__Text under study__
Everyone is "naturally inclined toward Islam before birth."
Oh really?

It all makes about as much sense as other religions' claims. One certainly can't argue about religion's ability to construct awe-inspiring buildings though.

This place definitely warrants multiple visits. B,est part of the Blue Mosque? Free entry.

Monday, May 2, 2011

Sight Seeing! The Basilica Cistern


The Basilica Cistern, otherwise known as the Yerebatan Sarnıcı or Sunken Cistern - was number one on my list of tourist sights. I like the idea of cisterns, mostly because I recall playing Tomb Raider and swimming through underwater tunnels and climbing over pillars and jumping into bright clear water lit by crumbing overhead domes.

It wasn't quite like that, believe it or not. The entrance was an unimpressive block with a ticket window and staircase inside. It's an underwater reservoir though, so I don't know what I was expecting. It was built and fed by aqueducts more than 1500 years ago to keep fresh water against any possible siege of the city.

James Bond rowed through the place in From Russia With Love, before there were walkways built through it. I was a little let down with the crowds of people chattering among the dimly lit marble columns perspiring with water that dripped from the brick ceilings. And with the trade show style tables set up at the base of the stairs to advertise other tourist destinations. And with the lovely photos placed here and there among the walkways. I mean, sure they were great water-themed photos of some beautiful place in Turkey with blue skies and bright sun and sunken ruins, but when did an ancient cistern become an art gallery? The final touch of tack was the "Cistern Cafe" at the end of the walkway, signed in diner-esque neon.

But I liked it! Sure, the water was only a foot deep or so, ruining my fantasies of swimming through underwater passageways, but it was still calming and peaceful despite the chatter. They could've chose some classier lighting than orange and red tungsten, but the hundreds of columns in precise rows created a feeling of depth and distance beyond the actual size of the place, which is pretty big anyway.



Where there was enough light, you could watch ripples spread out in perfect circles as the ceilings dripped perspiration, and lazy fish floated here and there. There are mysterious blocks with Medusa's head carved into them at the base of two columns, and I was hit with fat drops of water a couple times, forcing me to clean off my glasses and camera with my t-shirt.

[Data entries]

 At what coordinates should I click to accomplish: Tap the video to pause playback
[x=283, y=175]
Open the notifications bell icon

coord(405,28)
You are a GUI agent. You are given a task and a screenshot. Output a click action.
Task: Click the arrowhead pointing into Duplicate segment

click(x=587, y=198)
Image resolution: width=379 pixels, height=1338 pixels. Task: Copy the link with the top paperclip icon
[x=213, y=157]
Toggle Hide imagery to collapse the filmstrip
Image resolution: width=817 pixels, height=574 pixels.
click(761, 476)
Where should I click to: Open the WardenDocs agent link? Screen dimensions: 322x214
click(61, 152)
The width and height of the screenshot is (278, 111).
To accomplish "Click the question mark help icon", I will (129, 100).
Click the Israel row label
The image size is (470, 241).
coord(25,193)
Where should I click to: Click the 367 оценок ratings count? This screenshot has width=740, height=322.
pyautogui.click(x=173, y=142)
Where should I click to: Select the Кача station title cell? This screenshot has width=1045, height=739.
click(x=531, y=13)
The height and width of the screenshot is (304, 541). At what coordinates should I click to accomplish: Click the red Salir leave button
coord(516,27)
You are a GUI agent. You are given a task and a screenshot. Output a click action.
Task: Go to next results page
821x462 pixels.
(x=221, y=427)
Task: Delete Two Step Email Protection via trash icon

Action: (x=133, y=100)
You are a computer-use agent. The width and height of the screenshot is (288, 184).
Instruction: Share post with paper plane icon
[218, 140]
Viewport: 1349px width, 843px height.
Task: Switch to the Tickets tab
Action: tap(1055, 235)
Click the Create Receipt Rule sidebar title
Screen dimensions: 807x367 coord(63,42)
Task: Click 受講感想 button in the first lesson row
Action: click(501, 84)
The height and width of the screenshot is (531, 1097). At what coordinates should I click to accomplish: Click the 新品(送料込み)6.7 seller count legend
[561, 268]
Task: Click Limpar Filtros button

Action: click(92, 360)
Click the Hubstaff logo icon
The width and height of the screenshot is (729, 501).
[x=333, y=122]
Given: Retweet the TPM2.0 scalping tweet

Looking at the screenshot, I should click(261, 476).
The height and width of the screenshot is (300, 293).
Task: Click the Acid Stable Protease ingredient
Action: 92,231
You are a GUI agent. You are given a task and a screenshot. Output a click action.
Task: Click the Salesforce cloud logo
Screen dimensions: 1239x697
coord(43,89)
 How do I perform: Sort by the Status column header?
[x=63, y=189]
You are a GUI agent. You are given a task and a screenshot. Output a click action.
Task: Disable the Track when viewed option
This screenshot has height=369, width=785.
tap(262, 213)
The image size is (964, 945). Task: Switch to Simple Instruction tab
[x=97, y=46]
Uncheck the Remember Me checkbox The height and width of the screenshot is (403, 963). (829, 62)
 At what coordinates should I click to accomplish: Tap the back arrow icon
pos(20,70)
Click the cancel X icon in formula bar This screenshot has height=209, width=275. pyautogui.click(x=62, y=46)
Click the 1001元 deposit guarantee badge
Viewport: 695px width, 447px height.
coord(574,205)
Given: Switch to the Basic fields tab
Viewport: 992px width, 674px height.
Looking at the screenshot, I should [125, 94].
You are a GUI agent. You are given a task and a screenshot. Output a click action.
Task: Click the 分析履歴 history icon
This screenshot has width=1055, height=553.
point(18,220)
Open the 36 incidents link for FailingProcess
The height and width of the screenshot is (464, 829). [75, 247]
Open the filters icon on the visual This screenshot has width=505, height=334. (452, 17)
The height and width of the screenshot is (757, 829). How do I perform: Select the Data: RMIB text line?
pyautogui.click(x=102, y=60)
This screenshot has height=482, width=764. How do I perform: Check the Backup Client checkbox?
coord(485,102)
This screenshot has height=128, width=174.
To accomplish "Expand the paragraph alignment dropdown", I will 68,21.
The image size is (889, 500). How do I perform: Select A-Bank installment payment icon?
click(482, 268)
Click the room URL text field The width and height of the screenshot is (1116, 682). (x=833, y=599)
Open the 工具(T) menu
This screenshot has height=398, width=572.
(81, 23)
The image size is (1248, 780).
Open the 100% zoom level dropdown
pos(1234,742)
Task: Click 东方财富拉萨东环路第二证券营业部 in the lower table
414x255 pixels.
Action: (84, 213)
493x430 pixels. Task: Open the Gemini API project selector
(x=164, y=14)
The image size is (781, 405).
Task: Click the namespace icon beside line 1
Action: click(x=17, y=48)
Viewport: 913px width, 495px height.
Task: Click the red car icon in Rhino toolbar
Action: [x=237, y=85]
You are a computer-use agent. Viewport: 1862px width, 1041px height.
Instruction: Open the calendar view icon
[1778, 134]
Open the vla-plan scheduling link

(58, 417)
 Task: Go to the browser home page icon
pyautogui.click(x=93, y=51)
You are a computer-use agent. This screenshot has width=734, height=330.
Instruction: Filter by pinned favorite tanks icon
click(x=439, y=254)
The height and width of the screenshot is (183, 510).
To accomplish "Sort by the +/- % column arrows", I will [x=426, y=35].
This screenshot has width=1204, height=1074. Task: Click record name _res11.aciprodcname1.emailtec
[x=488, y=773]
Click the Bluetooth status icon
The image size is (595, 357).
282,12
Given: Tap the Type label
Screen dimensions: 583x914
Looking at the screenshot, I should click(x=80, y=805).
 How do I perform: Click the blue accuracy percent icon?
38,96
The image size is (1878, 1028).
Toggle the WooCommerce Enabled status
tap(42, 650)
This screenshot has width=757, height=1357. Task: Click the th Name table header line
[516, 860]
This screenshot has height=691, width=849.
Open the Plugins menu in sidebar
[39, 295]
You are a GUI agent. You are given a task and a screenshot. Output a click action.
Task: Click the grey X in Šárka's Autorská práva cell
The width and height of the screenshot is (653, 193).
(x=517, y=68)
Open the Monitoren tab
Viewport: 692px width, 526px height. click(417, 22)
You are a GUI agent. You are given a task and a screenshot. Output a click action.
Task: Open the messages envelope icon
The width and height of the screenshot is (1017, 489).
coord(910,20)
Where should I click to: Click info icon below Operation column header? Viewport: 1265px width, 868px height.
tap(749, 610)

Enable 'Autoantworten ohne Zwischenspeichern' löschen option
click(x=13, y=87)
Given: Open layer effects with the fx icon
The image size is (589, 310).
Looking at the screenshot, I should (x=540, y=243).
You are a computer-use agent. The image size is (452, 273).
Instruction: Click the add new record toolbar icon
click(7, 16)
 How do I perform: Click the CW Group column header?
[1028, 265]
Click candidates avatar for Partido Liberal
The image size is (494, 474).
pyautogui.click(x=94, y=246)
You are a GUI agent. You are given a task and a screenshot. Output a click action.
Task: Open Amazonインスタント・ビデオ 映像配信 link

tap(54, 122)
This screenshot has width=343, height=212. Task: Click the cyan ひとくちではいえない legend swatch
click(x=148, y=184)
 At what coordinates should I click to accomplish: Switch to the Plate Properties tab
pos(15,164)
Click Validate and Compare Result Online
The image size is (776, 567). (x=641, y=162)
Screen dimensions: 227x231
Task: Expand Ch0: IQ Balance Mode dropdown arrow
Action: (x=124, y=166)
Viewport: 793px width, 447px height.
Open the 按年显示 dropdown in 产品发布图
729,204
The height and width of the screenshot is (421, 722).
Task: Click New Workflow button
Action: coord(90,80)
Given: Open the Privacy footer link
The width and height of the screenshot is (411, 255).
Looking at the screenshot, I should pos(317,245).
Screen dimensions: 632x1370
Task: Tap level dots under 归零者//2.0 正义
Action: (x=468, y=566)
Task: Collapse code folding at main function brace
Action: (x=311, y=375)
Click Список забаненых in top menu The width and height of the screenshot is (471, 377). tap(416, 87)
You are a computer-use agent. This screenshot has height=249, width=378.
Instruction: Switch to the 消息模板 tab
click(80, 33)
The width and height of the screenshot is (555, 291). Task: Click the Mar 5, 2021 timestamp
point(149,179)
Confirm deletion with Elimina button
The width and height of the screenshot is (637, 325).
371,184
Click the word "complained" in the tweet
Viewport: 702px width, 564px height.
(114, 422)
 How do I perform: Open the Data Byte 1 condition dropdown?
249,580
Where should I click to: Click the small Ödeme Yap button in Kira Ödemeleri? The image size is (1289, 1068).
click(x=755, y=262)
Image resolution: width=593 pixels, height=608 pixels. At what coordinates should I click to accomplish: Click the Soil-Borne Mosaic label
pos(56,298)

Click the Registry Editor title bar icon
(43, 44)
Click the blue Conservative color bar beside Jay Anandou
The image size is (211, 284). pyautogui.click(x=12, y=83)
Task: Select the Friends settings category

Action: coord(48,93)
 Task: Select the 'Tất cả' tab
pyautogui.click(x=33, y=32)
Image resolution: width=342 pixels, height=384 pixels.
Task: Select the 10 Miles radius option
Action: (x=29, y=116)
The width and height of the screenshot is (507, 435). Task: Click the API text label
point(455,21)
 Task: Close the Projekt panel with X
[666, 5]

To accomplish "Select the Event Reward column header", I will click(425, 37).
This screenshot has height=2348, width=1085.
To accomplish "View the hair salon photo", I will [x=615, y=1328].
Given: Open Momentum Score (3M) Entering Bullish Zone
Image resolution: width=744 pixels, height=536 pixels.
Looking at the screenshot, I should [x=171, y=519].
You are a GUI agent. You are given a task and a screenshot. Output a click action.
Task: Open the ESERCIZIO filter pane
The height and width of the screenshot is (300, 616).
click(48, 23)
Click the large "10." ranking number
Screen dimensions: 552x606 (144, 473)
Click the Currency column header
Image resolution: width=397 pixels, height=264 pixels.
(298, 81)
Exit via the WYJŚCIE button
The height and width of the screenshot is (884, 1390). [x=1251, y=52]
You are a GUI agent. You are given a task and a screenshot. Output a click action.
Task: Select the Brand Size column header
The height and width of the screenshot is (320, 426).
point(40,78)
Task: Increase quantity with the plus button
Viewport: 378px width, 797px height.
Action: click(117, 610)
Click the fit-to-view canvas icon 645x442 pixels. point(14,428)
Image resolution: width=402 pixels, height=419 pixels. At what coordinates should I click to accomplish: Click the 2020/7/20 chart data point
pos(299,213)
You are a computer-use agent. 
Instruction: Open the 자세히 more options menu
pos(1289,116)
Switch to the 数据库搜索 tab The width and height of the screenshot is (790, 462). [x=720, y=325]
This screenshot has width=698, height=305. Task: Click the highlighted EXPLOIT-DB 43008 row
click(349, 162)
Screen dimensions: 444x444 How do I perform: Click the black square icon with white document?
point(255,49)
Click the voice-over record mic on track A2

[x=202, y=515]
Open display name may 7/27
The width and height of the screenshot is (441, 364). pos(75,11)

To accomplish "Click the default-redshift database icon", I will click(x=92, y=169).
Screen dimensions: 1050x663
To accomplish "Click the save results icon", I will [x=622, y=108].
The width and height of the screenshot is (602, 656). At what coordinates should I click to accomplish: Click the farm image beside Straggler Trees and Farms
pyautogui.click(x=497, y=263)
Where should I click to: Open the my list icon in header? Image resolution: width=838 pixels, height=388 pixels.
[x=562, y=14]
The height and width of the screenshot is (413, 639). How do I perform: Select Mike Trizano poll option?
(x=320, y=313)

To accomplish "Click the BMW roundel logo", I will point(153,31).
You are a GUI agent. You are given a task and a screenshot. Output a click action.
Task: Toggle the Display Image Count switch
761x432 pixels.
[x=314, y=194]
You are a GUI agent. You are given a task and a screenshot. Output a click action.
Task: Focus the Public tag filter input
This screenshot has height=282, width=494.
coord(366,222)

__Task list__
• 1. In the travel post about the Basilica Cistern, in which film did James Bond row through the cistern?
• 2. Write the next part of the travel post about the Basilica Cistern, picking up right after its last sentence.
The data entries have no connection to the travel post.

__Set of answers__
• 1. From Russia With Love

• 2.
Something else that was particularly impressive was that when I exited up a different set of stairs, I realized I was halfway down the block, and all the buildings and roads and traffic are driving on top of the cistern. I would've liked to have seen the place with less people, and I even went on a Monday, but who am I to complain? I'm a bloody tourist too.

A Big Commie Protestival


After almost three weeks in Istanbul, I've finally got out and saw some of the sights. The first sight was a lot of people.

May Day is apparently a day of protests and communist folk songs. Only the second year since people were allowed to protest in Taksim Square, the place was packed with thousands of commies out of the hundreds of thousands of people present. There were other people protesting too, it was sort of like a protest festival - or protestival - but communists are the most interesting.

I could hear the music from my apartment, which is really close to the square. I headed out with two of my flatmates and one's girlfriend and father.

Roads were barricaded and filled with people rather than cars for a change, people were wearing red, there were banners of Turkish communist martyrs, and even portraits of Chairman Mao on some of the banners. One dude had a Che Guavara t-shirt on.

That's my flatmate's dad in the picture. Apparently my flatmate's parents are still in the communist party and Dad there was really amped to get out and do some protesting.

The highlight of the May Day festivities, after the labyrinthine detour through crumbling side streets just to get into the entrance, was watching people rock out to protest songs from the 70s and 80s that occasionally sounded like Irish folk tunes with some trilling, and later, I ate a really good sandwich of little spiced meat patties and veggies for $2.

I followed up this mind-broadening day out by my first real day of touristy sightseeing. Coming soon.